Write a function that does this. Given a function V(x) an array \psi(x) (to be filled in), an energy and a box size, your function should solve for \psi(x). Plot its output for an interesting potential (you could use a sinusoidal potential, for instance) and a few different energies.

One nice way to plot wave functions is to plot the wave function and the potential on the same plot, offsetting the wave function by its corresponding energy and scaling it arbitrarily (or normalizing it arbitrarily) so things are all visible. Write some code to do this, if you have time.

Aiming and bisection

When you looked at the solution for \psi(x) from the code you wrote when you plugged in some random energy, you hopefully didn’t like it very much. The wave function was zero at one of the two boundaries, but most likely wasn’t zero at the other boundary! The reason was that you probably didn’t use an eigenvalue of the Hamiltonian for your energy. If you did pick an eigenvalue, please try another energy and see what happens.

So while you’ve solved the differential equation, you haven’t yet solved the eigenvalue equation. Eigenvalue equations are funny that way. Fortunately, given the above function, it isn’t too hard to find the eigenvalue. Before you program anything, spend a little time running your function for different energies and try to find a few eigenvalues of the energy. Try looking for particular eigenstates, such as n = 5 or n = 3.

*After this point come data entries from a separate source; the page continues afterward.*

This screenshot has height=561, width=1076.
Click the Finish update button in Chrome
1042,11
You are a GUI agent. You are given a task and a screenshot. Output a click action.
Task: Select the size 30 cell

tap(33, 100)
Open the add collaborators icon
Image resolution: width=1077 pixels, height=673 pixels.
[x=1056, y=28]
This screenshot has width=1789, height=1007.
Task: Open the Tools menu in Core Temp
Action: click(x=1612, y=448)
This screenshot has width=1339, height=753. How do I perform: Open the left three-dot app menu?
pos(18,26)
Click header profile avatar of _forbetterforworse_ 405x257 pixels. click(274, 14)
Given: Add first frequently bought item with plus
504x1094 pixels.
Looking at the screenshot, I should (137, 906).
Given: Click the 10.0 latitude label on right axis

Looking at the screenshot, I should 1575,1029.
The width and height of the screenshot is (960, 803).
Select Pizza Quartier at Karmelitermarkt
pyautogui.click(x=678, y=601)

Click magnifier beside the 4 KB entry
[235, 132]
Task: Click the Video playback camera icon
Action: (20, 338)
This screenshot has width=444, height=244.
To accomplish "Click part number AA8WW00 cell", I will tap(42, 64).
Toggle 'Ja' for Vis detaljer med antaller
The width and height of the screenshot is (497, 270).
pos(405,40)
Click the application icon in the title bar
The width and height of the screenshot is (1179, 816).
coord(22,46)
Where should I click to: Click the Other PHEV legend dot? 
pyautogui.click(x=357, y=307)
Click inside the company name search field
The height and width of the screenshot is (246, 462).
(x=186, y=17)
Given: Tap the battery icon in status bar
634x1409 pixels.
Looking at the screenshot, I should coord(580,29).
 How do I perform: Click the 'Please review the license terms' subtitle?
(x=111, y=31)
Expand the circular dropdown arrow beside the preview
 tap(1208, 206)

Once you’ve gotten the hang of finding eigenenergies by hand, write a function that solves for a particular specified eigenvalue and eigenfunction.

Systems with barriers

Try creating a potential within your box such that there are multiple wells.

Simple harmonic oscillator

Try creating a simple harmonic oscillator potential within your box, and see what the energy eigenvalues are. Try finding a very high energy state (many nodes), and see where such a particle is likely to be found. Is it more likely to be found in a state with low potential energy, or high potential energy? Why? How does this relate to the classical limit, which we expect to show up at large quantum numbers, according to the Correspondence Principle?

The time dependence of an eigenfunction

Take the eigenfunction you calculate, and use it as the initial conditions for your Schroedinger-equation solver.

Spherically symmetric potentials

When a potential is sherically symmetric (i.e. central forces), the three-dimensional energy eigenvalue equation can be reduced to a one-dimensional radial equation.

-\frac{\hbar^2}{2m}\frac{d^2u(r)}{dr^2} + \left(\frac{\hbar^2
 l(l+1)}{mr^2}V(r)\right)u(r) &= E u(r) \\
-\frac{\hbar^2}{2m}\frac{d^2u(r)}{dr^2} + V_{eff}(r)u(r) &= E u(r)

where I have assumed that one of the two particles in question is far more massive than the other, and thus that the reduced mass is approximately equal to the mass of the lighter particle (the electron, in the case of the hydrogen atom). As you can see, the radial equation looks just like the one-dimensional energy eigenvalue equation, with the single change that the potential is replaced with an angular-momentum-dependent effective potential. Therefore, we can easily modify our code to compute the eigenstates and eigenvalues for any central force.

Three-dimensional simple harmonic oscillator

V(r) = -\frac12 k r^2

This is the three-dimensional simple harmonic oscillator. It is a particularly interesting potential, because we can perform separation of variables either in Cartesian coordinates, or in spherical coordinates. Therefore, you will be able to relate your solutions to the one-dimensional simple harmonic oscillator solutions you found previously.

Hydrogen atom

V(r) = -\frac{e}{r}

Try solving for the eigenenergies of the hydrogen atom.